--- Source document ---
02) "REACH OUT AND BUILD THE MOVEMENT"
During July, three Quebec student activists toured southern Ontario, speaking at public forums about the historic student mobilizations in Quebec. We reprint here excerpts of the comments at these forums by one of the speakers, Marianne Breton Fontaine.
We cannot see the Quebec student strike in a glass jar or, as we say in French dans une boulle de verre.
But if you just look at the corporate media, you could think that we are a bunch of spoiled students who do not want to pay even $1600 for our education ‑ despite the fact that Quebec students pay less than in the rest of the country.
The front‑page headline from McLeans magazine on June 4th presents that wrong understanding of the student strike very well: "How a group of entitled students went to war and shut down a province, over $325."
The truth is that the student strike has arisen in a very inflamed social and political moment. We are at the crossroads of many struggles right now across Canada. Consider the Harper Conservative Budget, the Omnibus Bill C‑38. All these attacks together are what is being called austerity.
We are told there is an economic crisis and we cannot afford social programmes that the people won, after struggle, in the past. We are told the state does not have any more money.
This is exactly the message of the Quebec Bachand Budget, named after the finance minister who himself called it a radical change. And it is also what people are hearing in Greece, Spain, Britain, and elsewhere.
But the economic crisis was not created by social programmes, or by the people.
To note one statistic, from the Montreal‑based IRIS research group, in the last 40 years, Quebec corporations doubled their profits but paid four times less taxes.
Deeper than that there is a systemic problem. We need to openly state that this is an economic crisis of the capitalist system. We need to find an alternative!
---
- Directions:
[A] Please copy the Quebec student strike excerpt word for word, from "This is exactly" to "find an alternative!".
[B] What did Quebec corporations do with their profits and their taxes over the last 40 years, according to the IRIS figure cited in the Quebec student strike excerpt?
[C] Render this sentence from the Quebec student strike excerpt in Spanish: "But the economic crisis was not created by social programmes, or by the people."
--- Information given ---
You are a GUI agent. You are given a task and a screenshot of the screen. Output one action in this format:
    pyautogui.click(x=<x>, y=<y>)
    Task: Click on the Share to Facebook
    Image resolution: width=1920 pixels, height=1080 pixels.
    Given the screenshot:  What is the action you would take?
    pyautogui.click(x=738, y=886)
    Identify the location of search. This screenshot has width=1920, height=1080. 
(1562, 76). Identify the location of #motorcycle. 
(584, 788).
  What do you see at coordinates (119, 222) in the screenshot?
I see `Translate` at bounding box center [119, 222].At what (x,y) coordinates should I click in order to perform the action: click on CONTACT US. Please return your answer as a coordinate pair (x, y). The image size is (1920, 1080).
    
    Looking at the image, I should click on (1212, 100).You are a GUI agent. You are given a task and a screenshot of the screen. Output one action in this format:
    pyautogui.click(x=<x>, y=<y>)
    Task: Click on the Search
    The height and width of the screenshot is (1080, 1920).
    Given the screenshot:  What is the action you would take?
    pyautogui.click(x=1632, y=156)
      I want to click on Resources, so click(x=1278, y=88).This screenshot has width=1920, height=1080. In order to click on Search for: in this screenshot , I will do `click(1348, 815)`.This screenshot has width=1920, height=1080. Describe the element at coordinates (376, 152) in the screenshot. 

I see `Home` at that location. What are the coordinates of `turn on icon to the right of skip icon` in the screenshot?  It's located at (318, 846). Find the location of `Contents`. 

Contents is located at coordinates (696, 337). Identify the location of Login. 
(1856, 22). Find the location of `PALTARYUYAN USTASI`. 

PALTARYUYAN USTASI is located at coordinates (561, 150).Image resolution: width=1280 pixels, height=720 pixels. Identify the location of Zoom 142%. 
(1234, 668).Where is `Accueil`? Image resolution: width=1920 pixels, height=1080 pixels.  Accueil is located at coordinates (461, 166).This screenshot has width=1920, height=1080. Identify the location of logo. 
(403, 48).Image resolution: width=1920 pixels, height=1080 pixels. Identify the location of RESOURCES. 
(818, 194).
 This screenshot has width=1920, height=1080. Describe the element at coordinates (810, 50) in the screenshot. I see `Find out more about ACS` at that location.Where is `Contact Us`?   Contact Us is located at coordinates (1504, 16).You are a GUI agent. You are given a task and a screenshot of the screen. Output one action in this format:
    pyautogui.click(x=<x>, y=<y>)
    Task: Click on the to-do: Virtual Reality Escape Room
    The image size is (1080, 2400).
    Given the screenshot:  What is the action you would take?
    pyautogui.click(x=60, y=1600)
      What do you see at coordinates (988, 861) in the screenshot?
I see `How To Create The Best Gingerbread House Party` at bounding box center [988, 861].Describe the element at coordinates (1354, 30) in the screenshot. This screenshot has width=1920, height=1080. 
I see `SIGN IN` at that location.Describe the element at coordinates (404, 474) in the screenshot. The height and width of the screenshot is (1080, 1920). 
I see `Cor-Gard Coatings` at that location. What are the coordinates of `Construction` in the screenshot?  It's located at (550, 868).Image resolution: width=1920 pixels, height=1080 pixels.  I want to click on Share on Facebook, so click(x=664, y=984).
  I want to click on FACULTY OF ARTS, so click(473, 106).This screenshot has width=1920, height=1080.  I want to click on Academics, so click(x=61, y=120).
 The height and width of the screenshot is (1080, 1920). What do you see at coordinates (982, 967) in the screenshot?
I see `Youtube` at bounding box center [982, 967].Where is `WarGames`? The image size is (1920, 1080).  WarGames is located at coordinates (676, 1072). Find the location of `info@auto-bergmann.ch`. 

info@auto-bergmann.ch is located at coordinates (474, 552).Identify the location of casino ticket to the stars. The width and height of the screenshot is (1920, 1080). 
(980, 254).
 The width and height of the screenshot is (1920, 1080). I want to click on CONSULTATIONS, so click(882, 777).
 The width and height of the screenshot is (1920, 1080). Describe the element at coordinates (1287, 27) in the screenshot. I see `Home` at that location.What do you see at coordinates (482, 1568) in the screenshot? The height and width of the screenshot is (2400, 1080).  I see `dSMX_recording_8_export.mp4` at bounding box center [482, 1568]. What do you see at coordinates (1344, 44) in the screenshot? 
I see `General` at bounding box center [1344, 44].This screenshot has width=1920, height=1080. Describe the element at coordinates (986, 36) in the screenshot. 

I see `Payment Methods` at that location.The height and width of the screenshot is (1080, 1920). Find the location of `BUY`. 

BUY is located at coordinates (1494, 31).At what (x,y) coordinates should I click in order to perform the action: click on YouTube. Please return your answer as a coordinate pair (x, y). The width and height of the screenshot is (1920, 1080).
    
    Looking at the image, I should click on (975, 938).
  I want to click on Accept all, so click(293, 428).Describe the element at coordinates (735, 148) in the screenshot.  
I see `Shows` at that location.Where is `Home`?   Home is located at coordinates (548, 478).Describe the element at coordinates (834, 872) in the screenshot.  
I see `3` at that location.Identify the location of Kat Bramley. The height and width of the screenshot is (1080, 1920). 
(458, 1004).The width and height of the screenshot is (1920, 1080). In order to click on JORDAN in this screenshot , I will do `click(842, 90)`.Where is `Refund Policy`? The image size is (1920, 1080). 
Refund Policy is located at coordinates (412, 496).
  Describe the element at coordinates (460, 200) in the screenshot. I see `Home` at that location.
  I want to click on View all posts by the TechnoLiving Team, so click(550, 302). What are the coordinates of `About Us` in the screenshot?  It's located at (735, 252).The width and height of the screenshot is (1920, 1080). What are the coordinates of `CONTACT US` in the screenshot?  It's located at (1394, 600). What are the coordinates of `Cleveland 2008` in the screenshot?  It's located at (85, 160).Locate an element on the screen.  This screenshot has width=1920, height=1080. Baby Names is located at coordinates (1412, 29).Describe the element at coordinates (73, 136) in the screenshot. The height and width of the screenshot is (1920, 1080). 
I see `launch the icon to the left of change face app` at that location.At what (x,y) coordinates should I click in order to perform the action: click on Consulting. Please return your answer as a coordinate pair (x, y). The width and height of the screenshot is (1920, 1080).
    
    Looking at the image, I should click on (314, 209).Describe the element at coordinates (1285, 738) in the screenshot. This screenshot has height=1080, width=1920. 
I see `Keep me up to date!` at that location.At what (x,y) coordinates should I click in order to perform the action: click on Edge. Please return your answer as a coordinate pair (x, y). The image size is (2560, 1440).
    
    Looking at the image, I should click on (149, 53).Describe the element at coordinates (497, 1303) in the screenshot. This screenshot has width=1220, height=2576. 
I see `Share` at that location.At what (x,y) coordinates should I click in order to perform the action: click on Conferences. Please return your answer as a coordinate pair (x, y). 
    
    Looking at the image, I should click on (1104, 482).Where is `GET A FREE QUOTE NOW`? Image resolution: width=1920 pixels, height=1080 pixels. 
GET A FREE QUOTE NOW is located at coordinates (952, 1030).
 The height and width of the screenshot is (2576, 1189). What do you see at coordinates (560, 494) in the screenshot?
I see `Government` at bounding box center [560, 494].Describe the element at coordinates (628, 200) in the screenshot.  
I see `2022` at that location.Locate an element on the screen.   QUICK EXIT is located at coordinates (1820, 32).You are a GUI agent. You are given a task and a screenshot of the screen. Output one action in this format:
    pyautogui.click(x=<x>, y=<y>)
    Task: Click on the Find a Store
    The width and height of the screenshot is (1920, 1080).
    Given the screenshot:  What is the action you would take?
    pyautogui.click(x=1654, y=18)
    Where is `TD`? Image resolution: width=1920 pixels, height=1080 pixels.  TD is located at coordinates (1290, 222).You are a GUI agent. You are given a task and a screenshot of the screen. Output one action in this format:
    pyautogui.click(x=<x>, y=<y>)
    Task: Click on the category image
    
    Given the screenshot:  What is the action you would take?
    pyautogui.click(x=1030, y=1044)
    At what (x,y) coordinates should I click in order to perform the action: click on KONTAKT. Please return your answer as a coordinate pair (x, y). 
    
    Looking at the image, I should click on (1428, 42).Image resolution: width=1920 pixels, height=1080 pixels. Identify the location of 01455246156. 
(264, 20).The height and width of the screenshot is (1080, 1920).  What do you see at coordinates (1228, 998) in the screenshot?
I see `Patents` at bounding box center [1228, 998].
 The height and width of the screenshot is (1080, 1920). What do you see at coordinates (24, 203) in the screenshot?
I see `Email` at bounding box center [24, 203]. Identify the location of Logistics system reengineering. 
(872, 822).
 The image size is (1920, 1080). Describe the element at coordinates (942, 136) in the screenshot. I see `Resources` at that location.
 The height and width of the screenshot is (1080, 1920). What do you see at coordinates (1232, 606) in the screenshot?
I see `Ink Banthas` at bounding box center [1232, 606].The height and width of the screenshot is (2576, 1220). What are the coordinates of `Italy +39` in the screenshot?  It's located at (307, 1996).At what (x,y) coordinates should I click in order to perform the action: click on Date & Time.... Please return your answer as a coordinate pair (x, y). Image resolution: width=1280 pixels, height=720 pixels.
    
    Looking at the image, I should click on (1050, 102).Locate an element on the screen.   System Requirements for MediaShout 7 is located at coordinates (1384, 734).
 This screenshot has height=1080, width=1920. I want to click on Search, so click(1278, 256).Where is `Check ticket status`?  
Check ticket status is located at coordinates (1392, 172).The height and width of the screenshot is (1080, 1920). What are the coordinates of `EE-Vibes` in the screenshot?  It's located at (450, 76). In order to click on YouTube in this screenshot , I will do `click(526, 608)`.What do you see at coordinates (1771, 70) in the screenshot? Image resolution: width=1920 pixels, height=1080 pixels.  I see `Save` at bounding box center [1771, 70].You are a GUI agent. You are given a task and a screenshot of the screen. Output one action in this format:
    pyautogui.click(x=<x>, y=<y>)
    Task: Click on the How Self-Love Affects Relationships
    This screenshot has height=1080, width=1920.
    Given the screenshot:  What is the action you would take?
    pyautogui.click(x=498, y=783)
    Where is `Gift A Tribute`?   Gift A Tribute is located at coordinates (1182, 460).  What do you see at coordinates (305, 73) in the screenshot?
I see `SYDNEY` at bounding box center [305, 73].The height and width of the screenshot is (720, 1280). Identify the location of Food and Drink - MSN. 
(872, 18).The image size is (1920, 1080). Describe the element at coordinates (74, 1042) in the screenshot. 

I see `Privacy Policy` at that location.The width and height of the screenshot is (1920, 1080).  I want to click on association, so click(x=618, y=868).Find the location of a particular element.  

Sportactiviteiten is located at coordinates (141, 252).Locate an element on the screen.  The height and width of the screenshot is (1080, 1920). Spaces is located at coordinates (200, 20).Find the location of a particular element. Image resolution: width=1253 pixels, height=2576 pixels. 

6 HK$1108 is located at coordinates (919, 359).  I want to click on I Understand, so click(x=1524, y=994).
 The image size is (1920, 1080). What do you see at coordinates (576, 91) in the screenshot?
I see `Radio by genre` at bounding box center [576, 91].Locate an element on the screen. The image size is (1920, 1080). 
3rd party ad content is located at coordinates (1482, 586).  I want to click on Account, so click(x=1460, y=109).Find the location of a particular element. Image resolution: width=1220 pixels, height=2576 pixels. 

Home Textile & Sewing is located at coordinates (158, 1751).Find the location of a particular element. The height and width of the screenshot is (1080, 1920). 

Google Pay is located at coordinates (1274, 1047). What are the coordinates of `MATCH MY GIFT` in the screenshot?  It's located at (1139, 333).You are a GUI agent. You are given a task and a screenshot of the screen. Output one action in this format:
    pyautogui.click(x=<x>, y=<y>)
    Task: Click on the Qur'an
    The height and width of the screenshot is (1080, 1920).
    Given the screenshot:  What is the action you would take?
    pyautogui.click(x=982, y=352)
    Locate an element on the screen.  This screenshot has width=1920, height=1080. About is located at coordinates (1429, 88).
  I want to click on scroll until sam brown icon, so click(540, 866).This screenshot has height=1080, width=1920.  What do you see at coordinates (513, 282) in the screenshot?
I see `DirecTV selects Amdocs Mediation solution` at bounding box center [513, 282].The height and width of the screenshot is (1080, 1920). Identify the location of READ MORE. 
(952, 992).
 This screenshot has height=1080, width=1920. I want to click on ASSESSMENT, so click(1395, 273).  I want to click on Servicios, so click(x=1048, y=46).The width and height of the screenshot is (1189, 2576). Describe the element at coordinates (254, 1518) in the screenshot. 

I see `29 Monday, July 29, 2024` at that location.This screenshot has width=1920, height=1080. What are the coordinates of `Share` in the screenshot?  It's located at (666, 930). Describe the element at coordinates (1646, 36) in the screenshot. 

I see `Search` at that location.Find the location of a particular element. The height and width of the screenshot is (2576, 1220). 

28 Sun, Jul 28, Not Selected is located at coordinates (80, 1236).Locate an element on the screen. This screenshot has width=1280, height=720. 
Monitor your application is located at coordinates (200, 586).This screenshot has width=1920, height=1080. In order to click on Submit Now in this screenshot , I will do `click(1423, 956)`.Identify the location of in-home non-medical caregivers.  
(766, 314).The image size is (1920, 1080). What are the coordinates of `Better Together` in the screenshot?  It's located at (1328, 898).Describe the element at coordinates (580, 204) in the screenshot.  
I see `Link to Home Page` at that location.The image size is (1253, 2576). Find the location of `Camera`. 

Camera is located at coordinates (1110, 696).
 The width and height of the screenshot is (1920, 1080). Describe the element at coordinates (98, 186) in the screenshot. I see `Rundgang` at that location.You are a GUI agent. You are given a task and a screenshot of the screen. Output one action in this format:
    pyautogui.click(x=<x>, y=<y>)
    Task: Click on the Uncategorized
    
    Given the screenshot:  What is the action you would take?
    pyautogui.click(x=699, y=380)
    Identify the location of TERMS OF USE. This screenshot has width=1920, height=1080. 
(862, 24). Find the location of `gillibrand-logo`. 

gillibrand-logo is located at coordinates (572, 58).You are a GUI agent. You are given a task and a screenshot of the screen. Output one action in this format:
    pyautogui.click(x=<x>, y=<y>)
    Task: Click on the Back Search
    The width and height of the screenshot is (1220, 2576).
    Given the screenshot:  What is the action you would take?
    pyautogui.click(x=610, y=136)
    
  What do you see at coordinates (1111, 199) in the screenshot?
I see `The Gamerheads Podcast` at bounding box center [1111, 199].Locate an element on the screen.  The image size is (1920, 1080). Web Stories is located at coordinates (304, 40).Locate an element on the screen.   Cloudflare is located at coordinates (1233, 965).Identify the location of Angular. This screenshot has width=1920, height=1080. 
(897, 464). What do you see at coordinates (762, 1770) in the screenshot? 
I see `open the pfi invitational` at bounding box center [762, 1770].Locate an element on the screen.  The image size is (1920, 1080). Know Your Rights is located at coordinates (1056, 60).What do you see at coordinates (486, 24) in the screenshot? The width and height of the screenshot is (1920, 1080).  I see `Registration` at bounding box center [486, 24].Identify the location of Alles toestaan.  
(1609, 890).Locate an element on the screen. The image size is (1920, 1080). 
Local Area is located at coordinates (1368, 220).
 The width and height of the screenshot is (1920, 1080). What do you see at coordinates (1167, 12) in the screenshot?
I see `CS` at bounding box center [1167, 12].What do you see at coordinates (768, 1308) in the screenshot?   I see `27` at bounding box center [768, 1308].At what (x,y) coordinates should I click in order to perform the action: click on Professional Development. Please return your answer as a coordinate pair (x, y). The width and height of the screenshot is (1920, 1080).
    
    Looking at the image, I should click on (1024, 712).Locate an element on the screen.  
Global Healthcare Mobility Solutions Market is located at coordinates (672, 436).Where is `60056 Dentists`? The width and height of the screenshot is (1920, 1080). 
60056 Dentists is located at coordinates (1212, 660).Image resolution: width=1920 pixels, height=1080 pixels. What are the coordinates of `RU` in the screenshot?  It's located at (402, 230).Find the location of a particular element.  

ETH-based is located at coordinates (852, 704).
---
- Task solutions:
[A]
This is exactly the message of the Quebec Bachand Budget, named after the finance minister who himself called it a radical change. And it is also what people are hearing in Greece, Spain, Britain, and elsewhere.
But the economic crisis was not created by social programmes, or by the people.
To note one statistic, from the Montreal‑based IRIS research group, in the last 40 years, Quebec corporations doubled their profits but paid four times less taxes.
Deeper than that there is a systemic problem. We need to openly state that this is an economic crisis of the capitalist system. We need to find an alternative!

[B] They doubled their profits but paid four times less taxes.

[C] Pero la crisis económica no fue creada por los programas sociales ni por el pueblo.